>>>

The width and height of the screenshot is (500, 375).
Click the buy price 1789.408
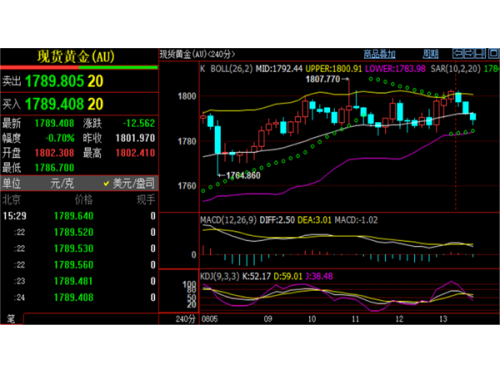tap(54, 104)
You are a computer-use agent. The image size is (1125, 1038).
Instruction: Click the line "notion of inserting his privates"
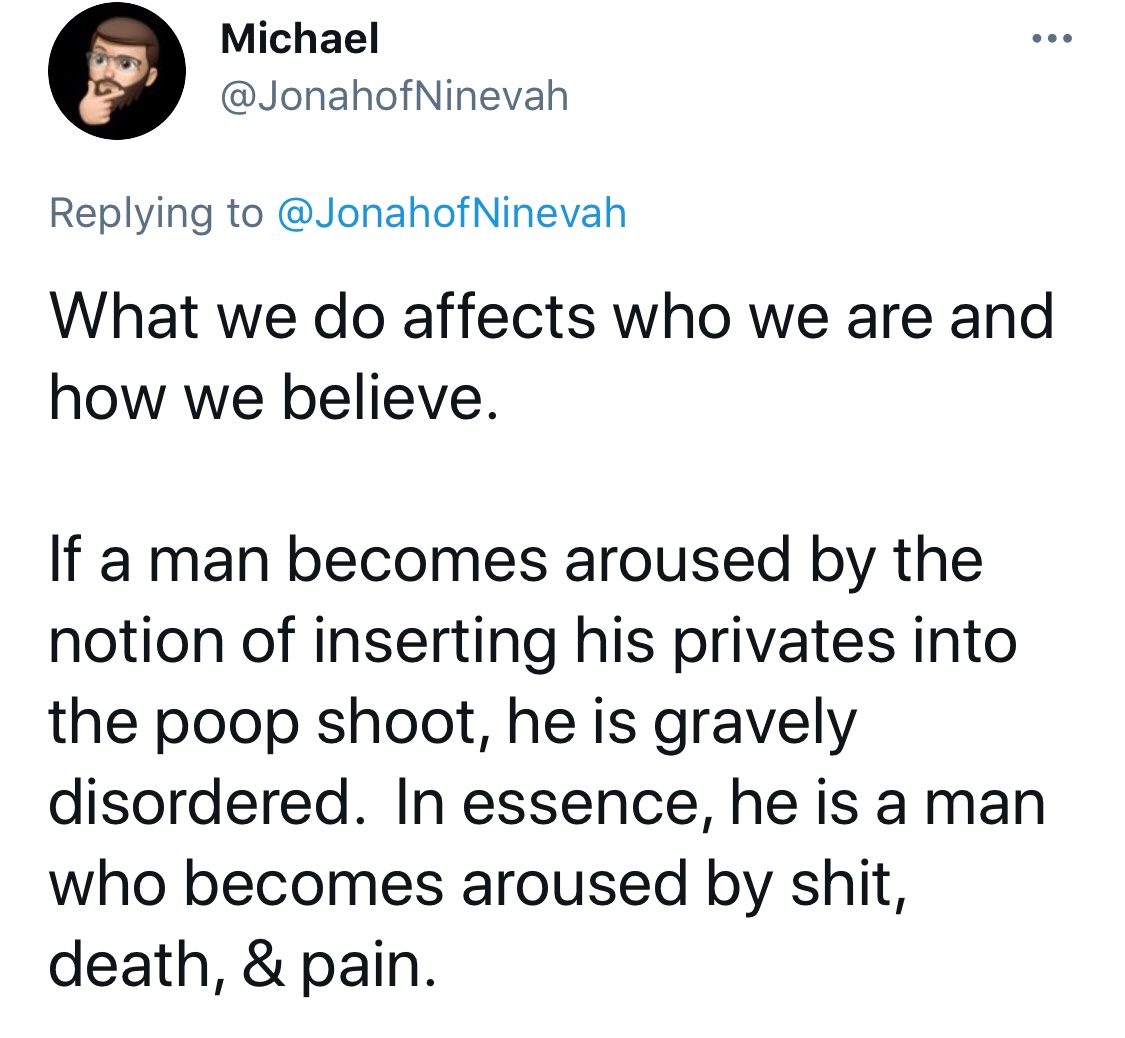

<<<

Exact repetition of the material above is required, with the images removed.

The width and height of the screenshot is (500, 375).
Click the buy price 1789.408
tap(54, 104)
You are a computer-use agent. The image size is (1125, 1038).
Instruction: Click the line "notion of inserting his privates"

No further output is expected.